Das Krisenmanagement in Brüssel und Berlin in Sachen Asylstreit läuft auf Hochtouren – das Ende der Auseinandersetzung ist weiter offen.

Berlin - Die Kanzlerin hat sich am Mittwochabend nach Jordanien und in den Libanon verabschiedet. Mit der länger geplanten Reise signalisiert Merkel, dass es Wichtigeres auf der Welt gibt als bayerische Landtagswahlen. Zumal in den Flüchtlingslagern rund um Syrien die Krise ihren Anfang nahm, die nun Merkels Amt bedroht. Einst mussten UN-Nothelfer aus Geldmangel die Essensrationen kürzen, was viele Menschen zum Aufbruch Richtung Europa veranlasste. Insofern dient auch die Reise in den weiter instabilen Nahen Osten dem Ziel, dass sich die Geschehnisse von 2015 nicht wiederholen.

 

Die Sondersitzung ist abgesagt

Da die Hauptdarstellerin der Berliner Krise außer Landes weilt, ist bis zum Wochenende eine kleine Verschnaufpause absehbar. Aus diesem Grund etwa haben such auch Unionsfraktionschef Volker Kauder (CDU) und der CSU-Landesgruppenvorsitzende Alexander Dobrindt darauf verständigt, dass es in dieser Wahlkreiswoche doch nicht mehr zu der ursprünglich geplanten Sondersitzung der Abgeordneten in Berlin kommen soll.

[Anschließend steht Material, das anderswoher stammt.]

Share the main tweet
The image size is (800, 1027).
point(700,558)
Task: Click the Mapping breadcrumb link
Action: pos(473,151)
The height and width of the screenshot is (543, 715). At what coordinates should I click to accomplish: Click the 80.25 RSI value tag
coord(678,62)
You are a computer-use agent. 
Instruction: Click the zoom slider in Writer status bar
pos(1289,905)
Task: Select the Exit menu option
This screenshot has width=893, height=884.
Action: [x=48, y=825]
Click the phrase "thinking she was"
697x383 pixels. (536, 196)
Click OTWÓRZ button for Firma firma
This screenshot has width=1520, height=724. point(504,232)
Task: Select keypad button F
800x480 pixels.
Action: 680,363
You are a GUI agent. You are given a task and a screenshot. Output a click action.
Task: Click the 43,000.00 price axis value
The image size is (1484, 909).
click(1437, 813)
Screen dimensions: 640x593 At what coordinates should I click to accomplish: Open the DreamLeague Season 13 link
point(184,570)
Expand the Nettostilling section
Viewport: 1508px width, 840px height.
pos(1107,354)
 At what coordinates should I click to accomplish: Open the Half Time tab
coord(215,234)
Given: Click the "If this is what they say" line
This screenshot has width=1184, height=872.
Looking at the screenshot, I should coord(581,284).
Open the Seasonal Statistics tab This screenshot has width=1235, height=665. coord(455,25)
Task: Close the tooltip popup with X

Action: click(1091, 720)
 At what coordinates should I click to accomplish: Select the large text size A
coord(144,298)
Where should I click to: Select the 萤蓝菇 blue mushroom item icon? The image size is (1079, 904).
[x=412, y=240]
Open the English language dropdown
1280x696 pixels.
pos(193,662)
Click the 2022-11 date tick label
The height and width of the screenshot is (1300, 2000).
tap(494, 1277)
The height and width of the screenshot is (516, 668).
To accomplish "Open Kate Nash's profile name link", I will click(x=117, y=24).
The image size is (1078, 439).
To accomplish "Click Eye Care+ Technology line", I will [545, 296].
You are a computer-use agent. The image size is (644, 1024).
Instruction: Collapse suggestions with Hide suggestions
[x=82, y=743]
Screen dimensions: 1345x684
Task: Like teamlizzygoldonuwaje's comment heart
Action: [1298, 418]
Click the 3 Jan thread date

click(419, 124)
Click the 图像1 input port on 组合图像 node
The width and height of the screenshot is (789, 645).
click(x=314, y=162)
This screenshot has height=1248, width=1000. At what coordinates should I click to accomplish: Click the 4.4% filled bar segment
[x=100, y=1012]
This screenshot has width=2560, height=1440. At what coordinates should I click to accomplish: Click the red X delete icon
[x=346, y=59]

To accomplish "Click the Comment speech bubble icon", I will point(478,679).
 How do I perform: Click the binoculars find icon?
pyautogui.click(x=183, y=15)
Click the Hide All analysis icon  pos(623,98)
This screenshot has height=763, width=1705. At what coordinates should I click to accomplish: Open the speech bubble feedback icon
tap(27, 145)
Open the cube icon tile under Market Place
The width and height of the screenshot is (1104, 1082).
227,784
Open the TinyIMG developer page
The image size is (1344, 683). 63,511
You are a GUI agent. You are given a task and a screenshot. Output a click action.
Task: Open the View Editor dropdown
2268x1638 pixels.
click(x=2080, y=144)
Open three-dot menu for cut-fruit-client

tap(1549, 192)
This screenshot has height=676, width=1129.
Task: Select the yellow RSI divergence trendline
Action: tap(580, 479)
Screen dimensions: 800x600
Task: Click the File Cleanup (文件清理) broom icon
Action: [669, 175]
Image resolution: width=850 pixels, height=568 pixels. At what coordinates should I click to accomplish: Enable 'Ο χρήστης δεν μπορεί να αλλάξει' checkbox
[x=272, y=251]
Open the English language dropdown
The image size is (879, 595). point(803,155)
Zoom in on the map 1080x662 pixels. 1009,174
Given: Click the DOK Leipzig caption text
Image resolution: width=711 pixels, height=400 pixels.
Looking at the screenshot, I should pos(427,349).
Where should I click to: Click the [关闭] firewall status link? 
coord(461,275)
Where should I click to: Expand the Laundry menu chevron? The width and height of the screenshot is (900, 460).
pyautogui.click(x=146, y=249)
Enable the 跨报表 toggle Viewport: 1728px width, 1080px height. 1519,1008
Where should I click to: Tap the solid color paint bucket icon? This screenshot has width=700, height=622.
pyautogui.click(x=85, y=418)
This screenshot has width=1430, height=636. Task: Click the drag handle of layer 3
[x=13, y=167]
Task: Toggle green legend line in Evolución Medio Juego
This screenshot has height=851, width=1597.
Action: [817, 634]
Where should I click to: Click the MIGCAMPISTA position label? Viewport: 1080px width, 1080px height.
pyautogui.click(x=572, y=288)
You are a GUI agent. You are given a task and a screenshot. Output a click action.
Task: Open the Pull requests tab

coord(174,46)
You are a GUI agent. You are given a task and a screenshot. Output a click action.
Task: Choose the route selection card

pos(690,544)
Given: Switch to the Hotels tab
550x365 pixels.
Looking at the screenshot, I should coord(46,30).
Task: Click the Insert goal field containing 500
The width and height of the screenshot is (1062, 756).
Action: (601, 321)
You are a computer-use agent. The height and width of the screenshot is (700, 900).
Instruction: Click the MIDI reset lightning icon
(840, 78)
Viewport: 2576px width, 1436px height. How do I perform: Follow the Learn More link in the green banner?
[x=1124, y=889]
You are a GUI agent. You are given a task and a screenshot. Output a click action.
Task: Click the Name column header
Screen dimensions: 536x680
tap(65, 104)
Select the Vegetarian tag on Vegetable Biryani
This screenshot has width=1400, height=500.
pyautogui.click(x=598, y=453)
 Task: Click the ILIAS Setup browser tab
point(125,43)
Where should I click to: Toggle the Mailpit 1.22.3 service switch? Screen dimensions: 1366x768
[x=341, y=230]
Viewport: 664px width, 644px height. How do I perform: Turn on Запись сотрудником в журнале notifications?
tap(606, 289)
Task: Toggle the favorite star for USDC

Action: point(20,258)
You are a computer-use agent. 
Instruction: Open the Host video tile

Das heißt natürlich nicht, dass hinter den Kulissen das Krisenmanagement nicht längst auf Hochtouren laufen würde, seit Kanzlerin Merkel am Montag im Asylstreits mit ihrem Innenminister Horst Seehofer (CSU) eine Zwei-Wochenfrist für eine europäische Lösung bekommen hat.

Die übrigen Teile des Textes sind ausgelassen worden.